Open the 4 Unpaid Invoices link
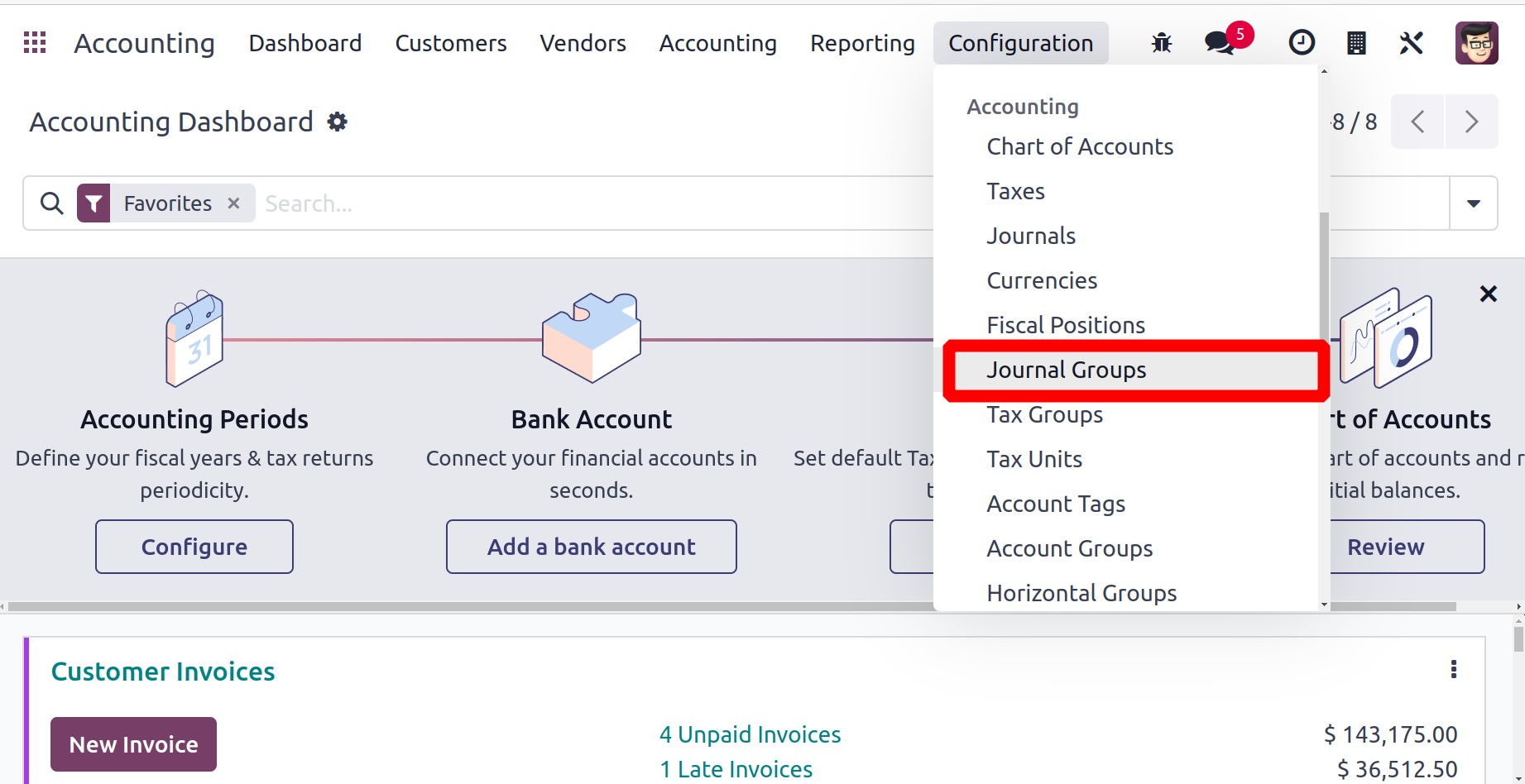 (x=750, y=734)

+ + +

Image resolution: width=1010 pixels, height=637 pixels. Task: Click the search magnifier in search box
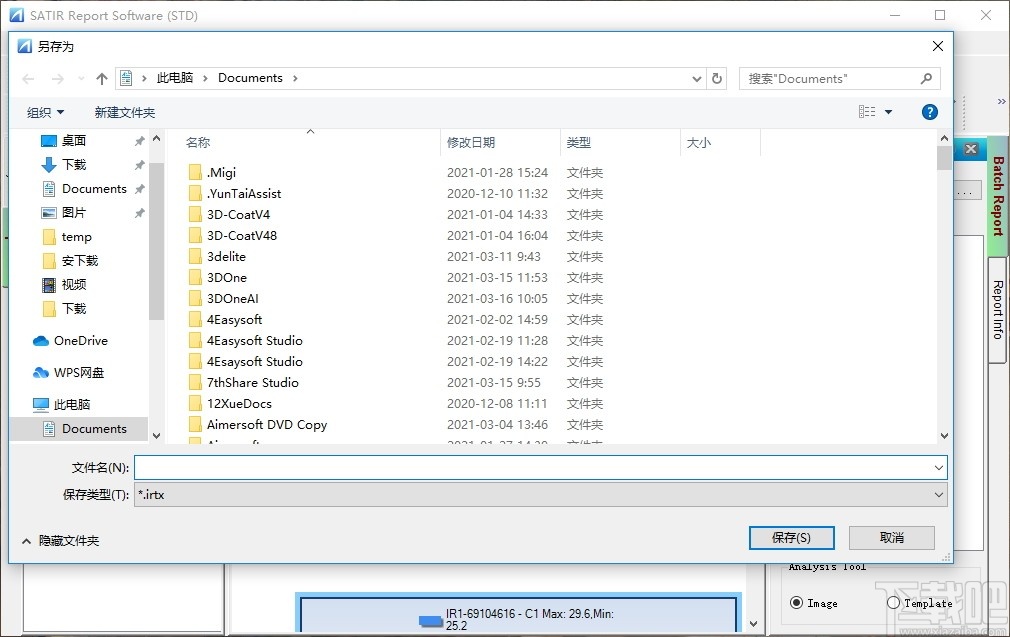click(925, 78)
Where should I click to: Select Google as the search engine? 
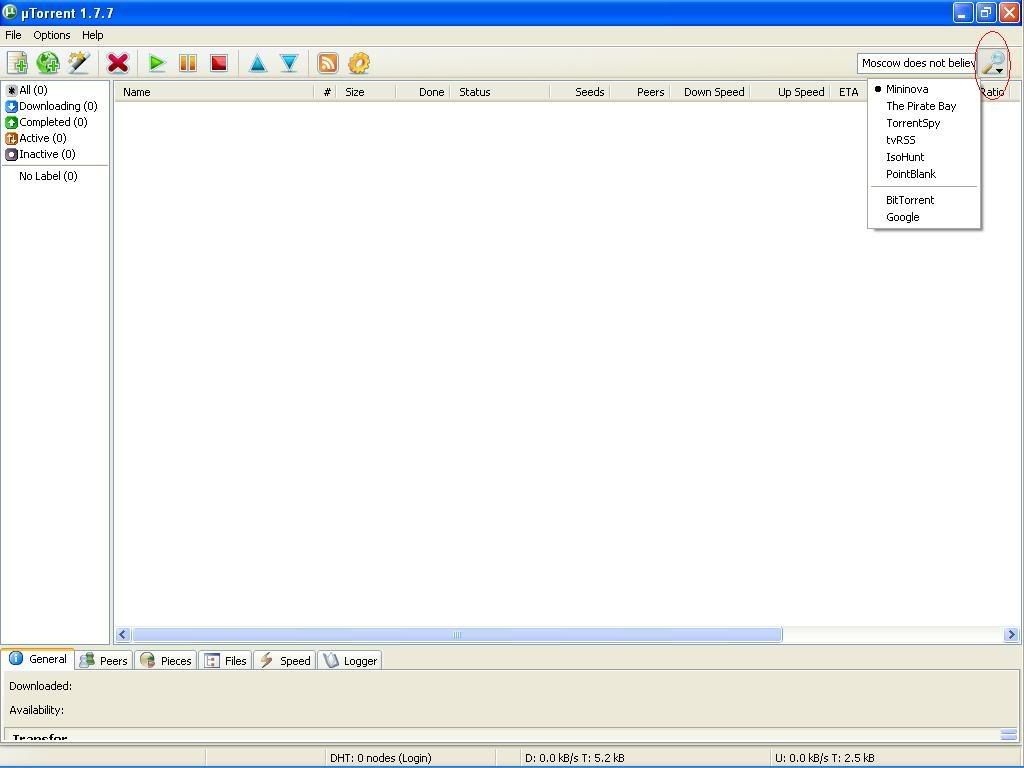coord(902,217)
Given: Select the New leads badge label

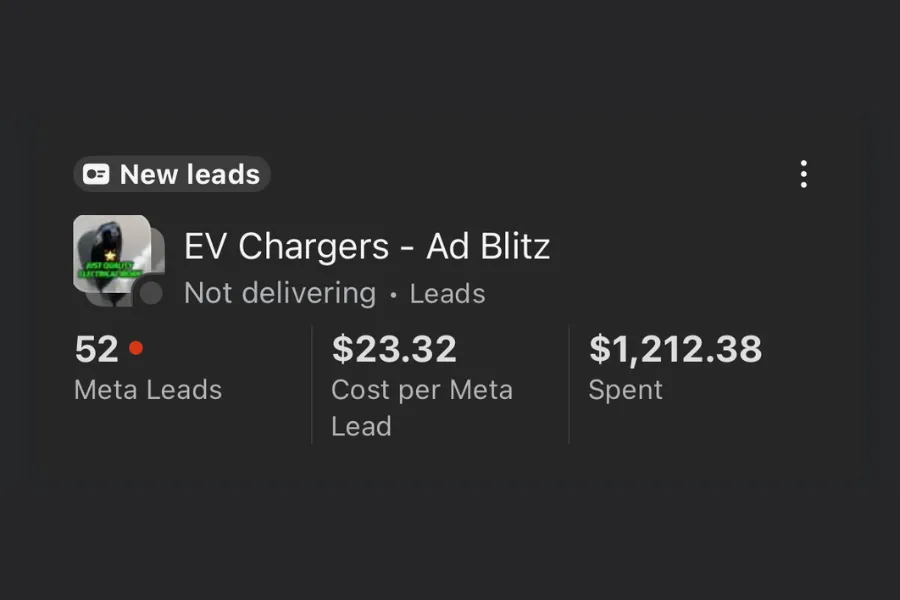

+ + +

TASK REQUIREMENTS> Reproduce exactly the lines of the data above that run from the line with "Where should I" down to the line with "Given: Select the New leads badge label", both ends included. Pictures do not belong in the copy.

RESPONSE BOX>
Where should I click to: Select Google as the search engine? 
coord(902,217)
Given: Select the New leads badge label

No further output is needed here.